The Chief Shabbona Carving by John McNabb

This is the story of the Shabbona carving done by John McNabb in 2019, now on loan at the Grundy County Historical Society Museum.

 It is carved from a 90-year-old basswood tree, which was growing along Bill’s Run in Norman Township, Grundy County. It was cut down on January 5, 2019. Because of its location, the tree grew tall, nearly 100 feet, and it was slow growing for its type. Basswood is sought after by many wood carvers. Although considered a hardwood tree, it is one of the softest woods, yet it dries well, with little checking and minimal defects. It holds detail well too. The preferred color is off-white to light cream.
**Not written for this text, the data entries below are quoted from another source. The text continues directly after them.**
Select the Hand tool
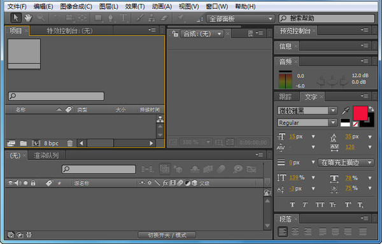Viewport: 382px width, 244px height. pos(28,18)
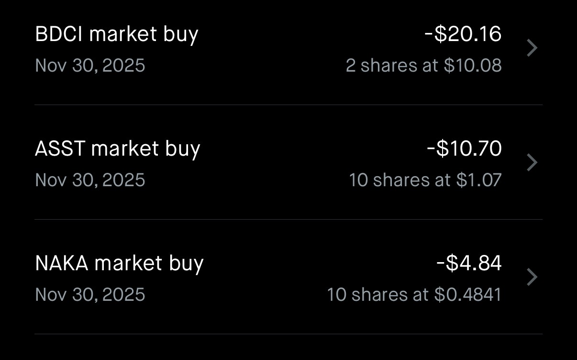Open the ASST market buy title
Viewport: 577px width, 360px height.
pyautogui.click(x=118, y=149)
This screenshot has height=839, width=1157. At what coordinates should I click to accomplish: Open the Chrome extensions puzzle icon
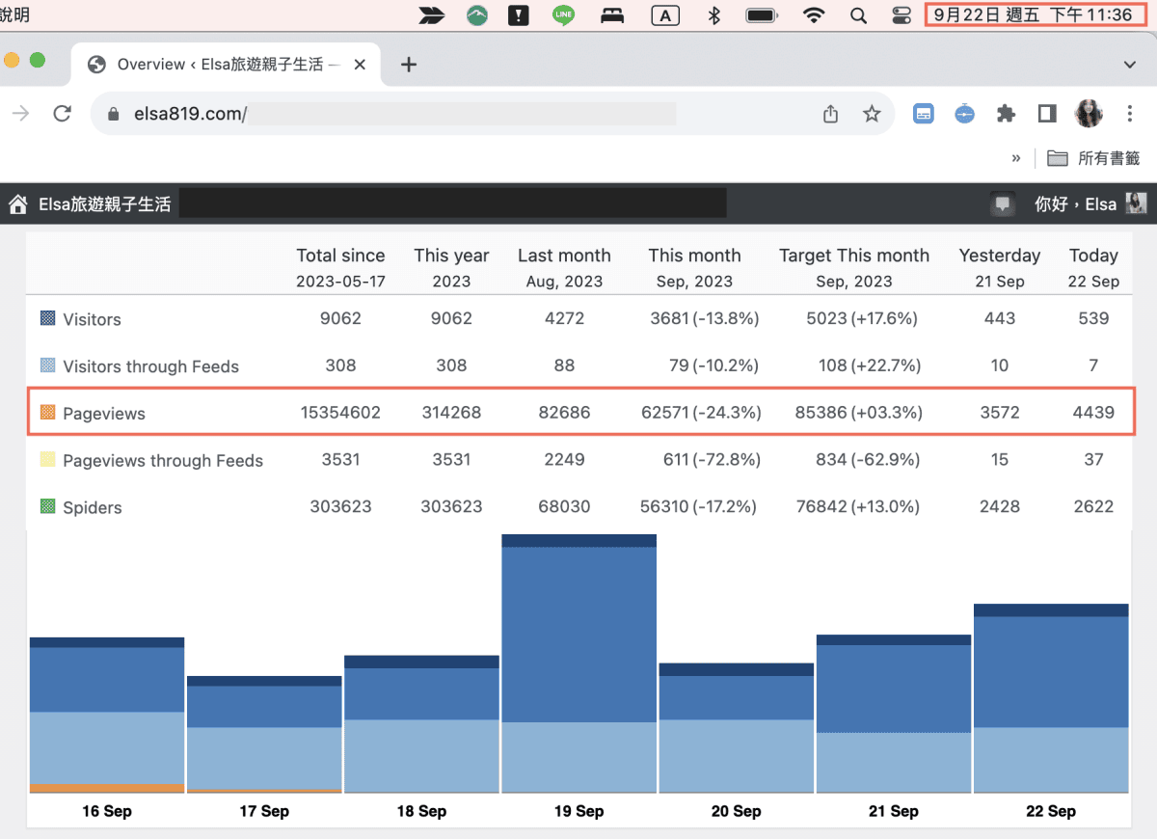[x=1006, y=114]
Because of its slow growth, this log was able to retain much water, even though it was cut in January, when the sap is supposed to be down. It’s surprising the amount of water it held.

The log was cut 8 feet long, and was 22 inches in diameter on the small end and 27 inches on the large end. I decided to cut off 11 inches from the small end and weigh it. It was 100 pounds. After 14 days this piece had reduced to 80 pounds, and after three months it was down to 50 pounds. I estimated the total tree weighed approximately 51/2 tons. The log was stood up on end and roughed out. It was tarped in plastic, and a dehumidifier with a drain to a five-gallon bucket was placed under the plastic to draw out more water. This was done on April 4, 2019. I kept track of the weight daily, until August 6, 2019. The loss of water totaled 412 pounds!

I started the carving and finished it in 240 hours. The weight of the log went from approximately 800 pounds down to about 250 pounds.

The medal around Shabbona’s neck is a reproduction of the one he received in Washington, D.C., for risking his life to save the lives of many early settlers. The peace pipe toma‑ hawk was added as a focal point to convey PEACE. Metalheaded tomahawks were used as trade items during the latter years of European exploration.

One of the sources I used to add historical accuracy was Memories of Shaubena: Incidents relating to the early settlement of the West by N. [Nehemiah] Matson, originally published in 1878. In my research I made a very interesting discovery. Chief Shabbona shared many meals with James Moran, “King of the Waupecan,” who was my great, great, great grandfather.

After much research about Chief Shabbona, I tried to add as much authenticity to this carving as I could.